Updated April 7, 2010

What are the different types of breast cancer?

What are the different stages of breast cancer, and what do they mean?

Why is staging necessary?

What other tests can doctors use to determine what treatment I should have?

Q: What are the different types of breast cancer?

A: Benign tumors do not contain cancer, meaning the cells that cause the tumors to grow do not invade surrounding tissue or spread throughout the body.

Lobular carcinoma in situ (LCIS) is when abnormal cells are present in the milk-producing glands of the breasts (breast lobules). These cells have not developed the ability to spread outside of the lobules to other tissues in the breast or body. Although LCIS is technically not cancer and rarely becomes invasive cancer, a diagnosis of LCIS increases your overall risk of developing breast cancer in either breast later in life.

Ductal carcinoma in situ (DCIS), also called intraductal carcinoma, is when abnormal cells develop within the milk ducts of the breast but have not developed the ability to grow out of the milk ducts into other tissues in the breast. Because these cells cannot spread at this stage, DCIS is considered non-invasive breast cancer. In some cases, DCIS may become invasive cancer if it is not removed, although doctors are still learning how to predict which DCIS will become invasive. Factors that seem to play a role in predicting future invasive breast cancers include the size of the area affected by DCIS, the degree of cancerous change in the abnormal cells and, in women having surgery that conserves the breast, how close the margins (the edge of the tissue removed in breast cancer surgery) are to the tumor that has been removed. Because of this uncertainty, if you have DCIS, you may be given the option to undergo certain breast cancer treatments.

Malignant tumors are capable of growing beyond their original site in your breast and into other tissues. This is called invasive or infiltrating cancer.

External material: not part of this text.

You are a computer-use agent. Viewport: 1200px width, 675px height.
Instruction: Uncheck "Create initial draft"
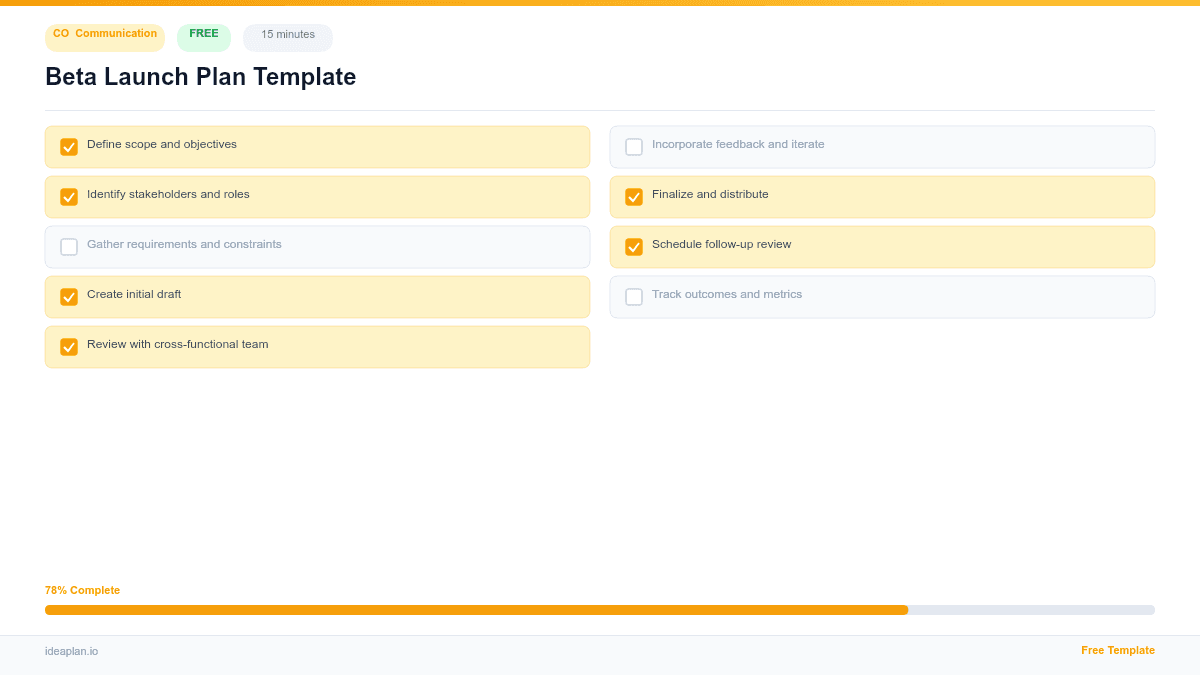(x=69, y=296)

  • Carcinoma is a term that describes most malignant tumors. It defines a group of cancers that develop from cells that line normal surfaces. Ductal carcinomas develop from cells that line the ducts that carry milk to the nipple. Lobular carcinomas, which are less common, develop from cells that line the glands that produce milk.
  • Sarcomas, which are very rare in breast cancer, are malignant tumors that originate in bone, muscle, fat or connective tissue.
  • Paget’s disease, which is a rare but slowly growing breast cancer, begins in the milk ducts of the nipple. The nipple can look red, itch, ooze and become crusty, and it can sometimes burn. Usually only one nipple is affected.
  • Inflammatory breast cancer is a rare but very aggressive type of breast cancer where the cells block the lymph vessels in the skin of the breast. The breast often looks inflamed, swollen and red, like the peel of an orange, and can sometimes feel painful and warm.
  • Lymphomas, which are very rare in breast cancer, are malignant tumors that originate in tissue that produces and stores white blood cells that fight infections and other diseases (lymphoid tissue).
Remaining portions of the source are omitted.